Ralf Schumacher has expanded further on the aerodynamic issues he thinks Mercedes must sort out if they are to stamp their authority on Red Bull again this season.
Red Bull go into the 2021 campaign as favourites to win the opening Bahrain Grand Prix, with Max Verstappen heading the bookmakers’ lists, although Mercedes are still expected to prevail across the 23 races as a whole.
The potential early advantage for Red Bull is based on pre-season testing in Bahrain, where Verstappen and his new team-mate Sergio Perez enjoyed a more productive three days than Sir Lewis Hamilton and Valtteri Bottas.
Whereas it went without a hitch for Red Bull, Mercedes lost running time due to a gearshift problem, Hamilton spun twice and the W12 car generally looked much more of a handful than its predecessor did throughout last year.
Schumacher, a veteran of 180 F1 race starts and a six-time winner, had previously identified the area where the consecutive seven-time World Champions appear to be struggling and has now offered additional insight.
“I’m thrilled with how good the Red Bull is,” said the 45-year-old German in an interview with Sport 1. “It lies like a board.
“Mercedes seem to have problems with the car. The rear seemed very unstable. That’s why I think Red Bull are ahead at the moment.
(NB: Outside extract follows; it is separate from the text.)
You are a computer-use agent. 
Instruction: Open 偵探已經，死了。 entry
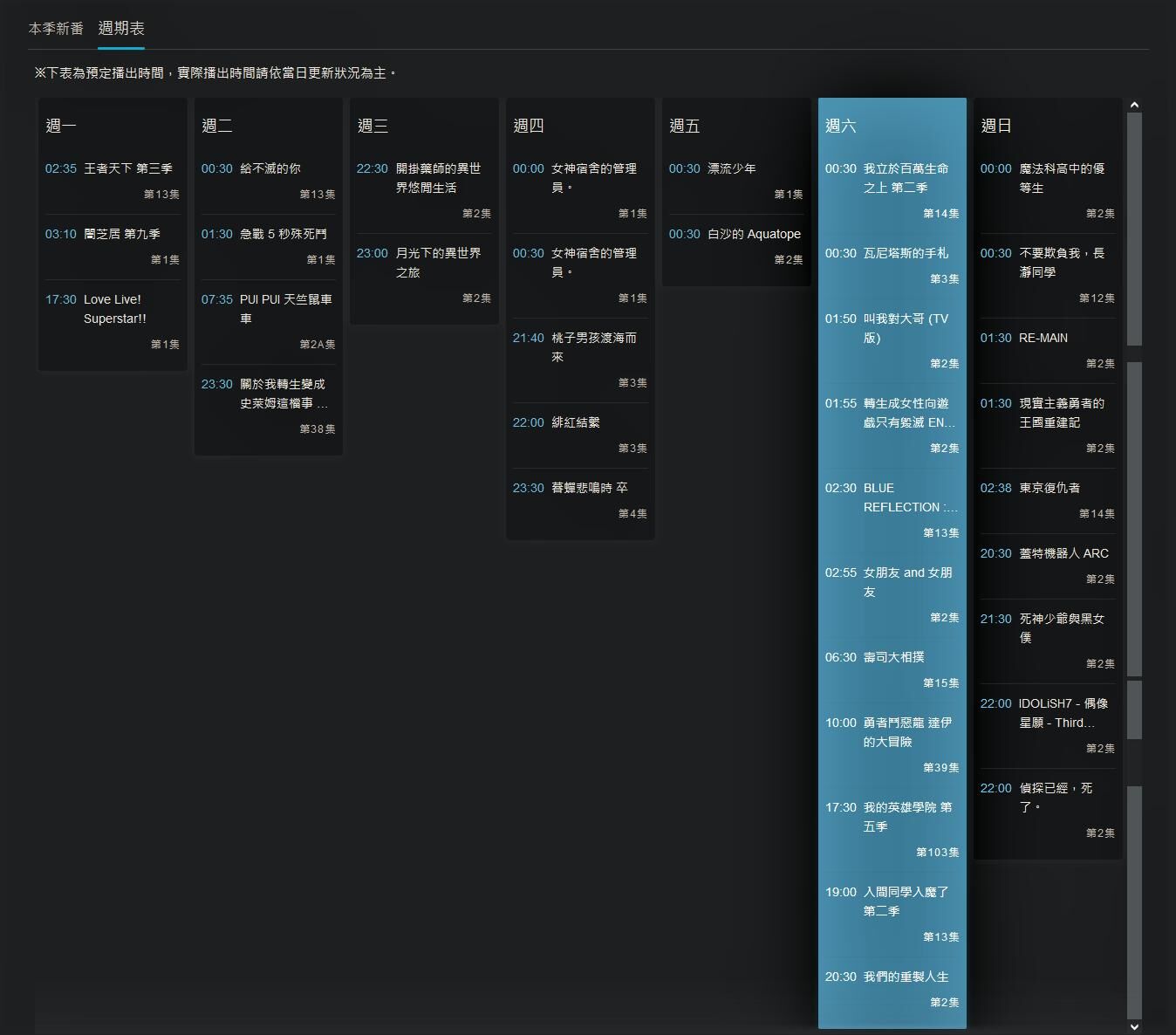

“But it’s also clear Mercedes haven’t shown everything yet and drove with more fuel on board. They have to get the problems under control as soon as possible, otherwise it will be close compared to Red Bull.”
Asked to specify on the Mercedes issues, Schumacher added: “It looks like the rear wing, which is extremely important for a stable rear end, is not always optimally blown by the airstream.
“So we are talking about an aerodynamic problem. I know it is not easy to solve something like that.”
The brother of Michael Schumacher, the seven-time former World Champion, related an experience of his own with Williams as to how a small difference on the car can have a big effect.
“McLaren, the team to beat alongside Ferrari at the time, brought new wind deflectors that Williams wanted to copy,” he explained. “Somehow it didn’t work for us as we wanted, the car was unstable and difficult to drive.
“In the first race in Australia, I had contact with a rival and lost one of the wind deflectors. Then the car was suddenly much better and went three tenths of a second per lap faster!
“After that, the parts on the car were no longer seen. That just shows small parts can often have a big impact.”